*** DATA EXCERPTS Section Begins ***

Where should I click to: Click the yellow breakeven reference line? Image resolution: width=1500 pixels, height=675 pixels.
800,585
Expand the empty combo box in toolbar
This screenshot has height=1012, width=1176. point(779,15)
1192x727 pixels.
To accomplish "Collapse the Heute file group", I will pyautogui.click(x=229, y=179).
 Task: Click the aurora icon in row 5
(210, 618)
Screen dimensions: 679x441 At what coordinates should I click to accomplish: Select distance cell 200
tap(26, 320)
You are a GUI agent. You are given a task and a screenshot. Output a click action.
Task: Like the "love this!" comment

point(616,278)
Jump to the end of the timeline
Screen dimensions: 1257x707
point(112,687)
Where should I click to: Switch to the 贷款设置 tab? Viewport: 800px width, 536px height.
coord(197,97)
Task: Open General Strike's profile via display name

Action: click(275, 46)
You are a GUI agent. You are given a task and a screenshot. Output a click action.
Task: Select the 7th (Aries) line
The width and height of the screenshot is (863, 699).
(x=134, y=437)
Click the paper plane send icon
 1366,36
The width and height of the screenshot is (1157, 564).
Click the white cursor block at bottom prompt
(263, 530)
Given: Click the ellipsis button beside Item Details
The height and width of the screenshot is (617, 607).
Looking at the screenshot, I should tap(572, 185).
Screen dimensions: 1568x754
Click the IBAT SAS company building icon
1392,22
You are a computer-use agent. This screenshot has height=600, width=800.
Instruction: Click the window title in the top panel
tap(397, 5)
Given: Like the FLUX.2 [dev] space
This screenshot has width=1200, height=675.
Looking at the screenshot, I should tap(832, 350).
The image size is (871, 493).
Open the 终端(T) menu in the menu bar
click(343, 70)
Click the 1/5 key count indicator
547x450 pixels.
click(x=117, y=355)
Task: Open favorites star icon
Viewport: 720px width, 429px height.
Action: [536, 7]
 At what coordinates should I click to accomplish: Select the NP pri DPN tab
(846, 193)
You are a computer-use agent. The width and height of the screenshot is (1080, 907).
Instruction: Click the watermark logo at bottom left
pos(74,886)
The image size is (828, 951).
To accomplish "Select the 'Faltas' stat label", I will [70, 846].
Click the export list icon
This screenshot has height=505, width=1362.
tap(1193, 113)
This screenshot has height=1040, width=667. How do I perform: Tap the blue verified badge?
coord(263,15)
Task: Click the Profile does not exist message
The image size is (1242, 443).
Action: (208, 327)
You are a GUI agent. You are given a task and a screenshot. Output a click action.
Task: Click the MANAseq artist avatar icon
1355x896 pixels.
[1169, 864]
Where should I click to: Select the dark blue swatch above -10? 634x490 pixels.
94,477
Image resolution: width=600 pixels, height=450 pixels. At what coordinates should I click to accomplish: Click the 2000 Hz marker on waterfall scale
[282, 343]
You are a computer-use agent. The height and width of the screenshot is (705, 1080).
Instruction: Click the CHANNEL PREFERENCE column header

*** DATA EXCERPTS Section Ends ***

Print the records above in full, exactly.

■ WRITTEN RESPONSE:
Where should I click to: Click the yellow breakeven reference line? Image resolution: width=1500 pixels, height=675 pixels.
800,585
Expand the empty combo box in toolbar
This screenshot has height=1012, width=1176. point(779,15)
1192x727 pixels.
To accomplish "Collapse the Heute file group", I will pyautogui.click(x=229, y=179).
 Task: Click the aurora icon in row 5
(210, 618)
Screen dimensions: 679x441 At what coordinates should I click to accomplish: Select distance cell 200
tap(26, 320)
You are a GUI agent. You are given a task and a screenshot. Output a click action.
Task: Like the "love this!" comment

point(616,278)
Jump to the end of the timeline
Screen dimensions: 1257x707
point(112,687)
Where should I click to: Switch to the 贷款设置 tab? Viewport: 800px width, 536px height.
coord(197,97)
Task: Open General Strike's profile via display name

Action: click(275, 46)
You are a GUI agent. You are given a task and a screenshot. Output a click action.
Task: Select the 7th (Aries) line
The width and height of the screenshot is (863, 699).
(x=134, y=437)
Click the paper plane send icon
 1366,36
The width and height of the screenshot is (1157, 564).
Click the white cursor block at bottom prompt
(263, 530)
Given: Click the ellipsis button beside Item Details
The height and width of the screenshot is (617, 607).
Looking at the screenshot, I should tap(572, 185).
Screen dimensions: 1568x754
Click the IBAT SAS company building icon
1392,22
You are a computer-use agent. This screenshot has height=600, width=800.
Instruction: Click the window title in the top panel
tap(397, 5)
Given: Like the FLUX.2 [dev] space
This screenshot has width=1200, height=675.
Looking at the screenshot, I should tap(832, 350).
The image size is (871, 493).
Open the 终端(T) menu in the menu bar
click(343, 70)
Click the 1/5 key count indicator
547x450 pixels.
click(x=117, y=355)
Task: Open favorites star icon
Viewport: 720px width, 429px height.
Action: [536, 7]
 At what coordinates should I click to accomplish: Select the NP pri DPN tab
(846, 193)
You are a computer-use agent. The width and height of the screenshot is (1080, 907).
Instruction: Click the watermark logo at bottom left
pos(74,886)
The image size is (828, 951).
To accomplish "Select the 'Faltas' stat label", I will [70, 846].
Click the export list icon
This screenshot has height=505, width=1362.
tap(1193, 113)
This screenshot has height=1040, width=667. How do I perform: Tap the blue verified badge?
coord(263,15)
Task: Click the Profile does not exist message
The image size is (1242, 443).
Action: (208, 327)
You are a GUI agent. You are given a task and a screenshot. Output a click action.
Task: Click the MANAseq artist avatar icon
1355x896 pixels.
[1169, 864]
Where should I click to: Select the dark blue swatch above -10? 634x490 pixels.
94,477
Image resolution: width=600 pixels, height=450 pixels. At what coordinates should I click to accomplish: Click the 2000 Hz marker on waterfall scale
[282, 343]
You are a computer-use agent. The height and width of the screenshot is (705, 1080).
Instruction: Click the CHANNEL PREFERENCE column header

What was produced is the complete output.